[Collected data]
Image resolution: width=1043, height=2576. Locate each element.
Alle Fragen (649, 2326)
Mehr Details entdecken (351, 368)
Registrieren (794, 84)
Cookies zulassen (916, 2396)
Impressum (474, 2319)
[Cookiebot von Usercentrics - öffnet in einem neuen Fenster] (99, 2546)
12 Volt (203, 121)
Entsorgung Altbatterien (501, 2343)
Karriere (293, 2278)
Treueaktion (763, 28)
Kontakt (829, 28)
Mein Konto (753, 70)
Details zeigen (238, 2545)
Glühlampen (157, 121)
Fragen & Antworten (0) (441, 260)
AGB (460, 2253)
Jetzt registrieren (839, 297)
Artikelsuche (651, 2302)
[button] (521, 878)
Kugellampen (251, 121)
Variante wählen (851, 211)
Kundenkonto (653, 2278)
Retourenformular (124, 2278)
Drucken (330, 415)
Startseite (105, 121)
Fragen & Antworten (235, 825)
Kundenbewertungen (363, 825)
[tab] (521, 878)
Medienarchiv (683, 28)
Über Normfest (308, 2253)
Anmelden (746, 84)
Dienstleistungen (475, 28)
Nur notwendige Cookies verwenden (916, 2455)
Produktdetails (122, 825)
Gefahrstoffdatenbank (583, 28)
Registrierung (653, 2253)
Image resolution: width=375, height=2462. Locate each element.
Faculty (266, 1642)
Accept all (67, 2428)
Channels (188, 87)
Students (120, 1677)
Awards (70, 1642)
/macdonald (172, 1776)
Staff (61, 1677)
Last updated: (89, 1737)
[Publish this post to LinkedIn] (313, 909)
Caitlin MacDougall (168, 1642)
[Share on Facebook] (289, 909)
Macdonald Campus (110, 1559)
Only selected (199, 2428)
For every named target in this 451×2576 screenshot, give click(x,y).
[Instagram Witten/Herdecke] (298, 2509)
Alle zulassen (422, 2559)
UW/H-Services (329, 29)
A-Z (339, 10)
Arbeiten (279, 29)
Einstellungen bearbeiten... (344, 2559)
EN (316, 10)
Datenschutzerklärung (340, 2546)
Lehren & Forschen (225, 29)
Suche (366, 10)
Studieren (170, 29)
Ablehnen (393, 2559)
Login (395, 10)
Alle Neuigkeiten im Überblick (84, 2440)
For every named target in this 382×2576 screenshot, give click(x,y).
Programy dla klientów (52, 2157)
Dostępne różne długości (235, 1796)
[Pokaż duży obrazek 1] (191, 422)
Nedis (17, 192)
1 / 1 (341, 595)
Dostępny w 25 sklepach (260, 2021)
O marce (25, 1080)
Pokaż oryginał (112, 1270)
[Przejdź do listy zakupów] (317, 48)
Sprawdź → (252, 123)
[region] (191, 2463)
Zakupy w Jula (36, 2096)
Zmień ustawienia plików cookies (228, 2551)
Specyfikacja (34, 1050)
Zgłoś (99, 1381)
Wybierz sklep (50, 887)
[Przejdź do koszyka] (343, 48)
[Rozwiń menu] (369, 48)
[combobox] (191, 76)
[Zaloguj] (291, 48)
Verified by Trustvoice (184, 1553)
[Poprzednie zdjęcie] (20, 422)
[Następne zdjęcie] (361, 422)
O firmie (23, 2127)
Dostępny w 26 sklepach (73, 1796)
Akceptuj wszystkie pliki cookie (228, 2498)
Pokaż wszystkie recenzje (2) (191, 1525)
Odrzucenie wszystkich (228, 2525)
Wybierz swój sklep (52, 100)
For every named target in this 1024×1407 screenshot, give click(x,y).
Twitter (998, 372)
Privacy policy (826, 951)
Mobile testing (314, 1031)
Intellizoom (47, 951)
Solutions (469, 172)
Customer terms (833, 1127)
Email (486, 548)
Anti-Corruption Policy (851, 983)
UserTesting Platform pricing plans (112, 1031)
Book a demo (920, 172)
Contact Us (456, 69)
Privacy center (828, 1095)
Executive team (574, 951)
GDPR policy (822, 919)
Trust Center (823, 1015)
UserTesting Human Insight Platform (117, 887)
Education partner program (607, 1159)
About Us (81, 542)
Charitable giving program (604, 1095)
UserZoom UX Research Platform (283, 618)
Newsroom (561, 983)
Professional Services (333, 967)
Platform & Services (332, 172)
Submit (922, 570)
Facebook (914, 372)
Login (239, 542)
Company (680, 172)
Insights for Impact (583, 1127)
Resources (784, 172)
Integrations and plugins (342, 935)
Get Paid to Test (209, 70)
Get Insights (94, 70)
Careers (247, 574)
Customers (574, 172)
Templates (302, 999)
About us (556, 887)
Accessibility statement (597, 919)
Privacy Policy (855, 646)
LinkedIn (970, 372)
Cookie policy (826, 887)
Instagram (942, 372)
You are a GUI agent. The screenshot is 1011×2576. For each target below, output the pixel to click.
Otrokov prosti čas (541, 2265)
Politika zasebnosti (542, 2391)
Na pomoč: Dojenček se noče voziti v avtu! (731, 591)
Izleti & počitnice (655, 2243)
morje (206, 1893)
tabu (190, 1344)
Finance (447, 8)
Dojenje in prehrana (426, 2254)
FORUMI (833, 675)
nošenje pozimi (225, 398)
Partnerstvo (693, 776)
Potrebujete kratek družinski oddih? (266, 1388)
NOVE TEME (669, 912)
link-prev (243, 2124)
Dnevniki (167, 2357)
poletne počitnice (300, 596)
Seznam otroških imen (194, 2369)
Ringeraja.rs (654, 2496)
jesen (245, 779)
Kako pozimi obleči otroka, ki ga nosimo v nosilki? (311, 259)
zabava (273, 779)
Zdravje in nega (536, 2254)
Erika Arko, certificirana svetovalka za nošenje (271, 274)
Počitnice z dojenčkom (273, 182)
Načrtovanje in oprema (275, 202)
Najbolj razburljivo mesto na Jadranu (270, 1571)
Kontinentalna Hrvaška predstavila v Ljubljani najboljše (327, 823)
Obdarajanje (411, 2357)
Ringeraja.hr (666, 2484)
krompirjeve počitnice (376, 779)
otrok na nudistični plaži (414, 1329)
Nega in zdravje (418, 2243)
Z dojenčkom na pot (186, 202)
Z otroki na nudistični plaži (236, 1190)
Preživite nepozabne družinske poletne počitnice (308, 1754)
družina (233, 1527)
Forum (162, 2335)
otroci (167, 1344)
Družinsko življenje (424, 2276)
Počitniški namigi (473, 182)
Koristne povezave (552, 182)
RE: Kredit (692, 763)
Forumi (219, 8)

ACTIVITY: Could you set down, word for word, only the lines above from the line with "Jetzt registrieren (839, 297)" to the line with "Image resolution: width=375, height=2462.", including both?

WRITTEN ANSWER:
Jetzt registrieren (839, 297)
Artikelsuche (651, 2302)
[button] (521, 878)
Kugellampen (251, 121)
Variante wählen (851, 211)
Kundenkonto (653, 2278)
Retourenformular (124, 2278)
Drucken (330, 415)
Startseite (105, 121)
Fragen & Antworten (235, 825)
Kundenbewertungen (363, 825)
[tab] (521, 878)
Medienarchiv (683, 28)
Über Normfest (308, 2253)
Anmelden (746, 84)
Dienstleistungen (475, 28)
Nur notwendige Cookies verwenden (916, 2455)
Produktdetails (122, 825)
Gefahrstoffdatenbank (583, 28)
Registrierung (653, 2253)
Image resolution: width=375, height=2462. Locate each element.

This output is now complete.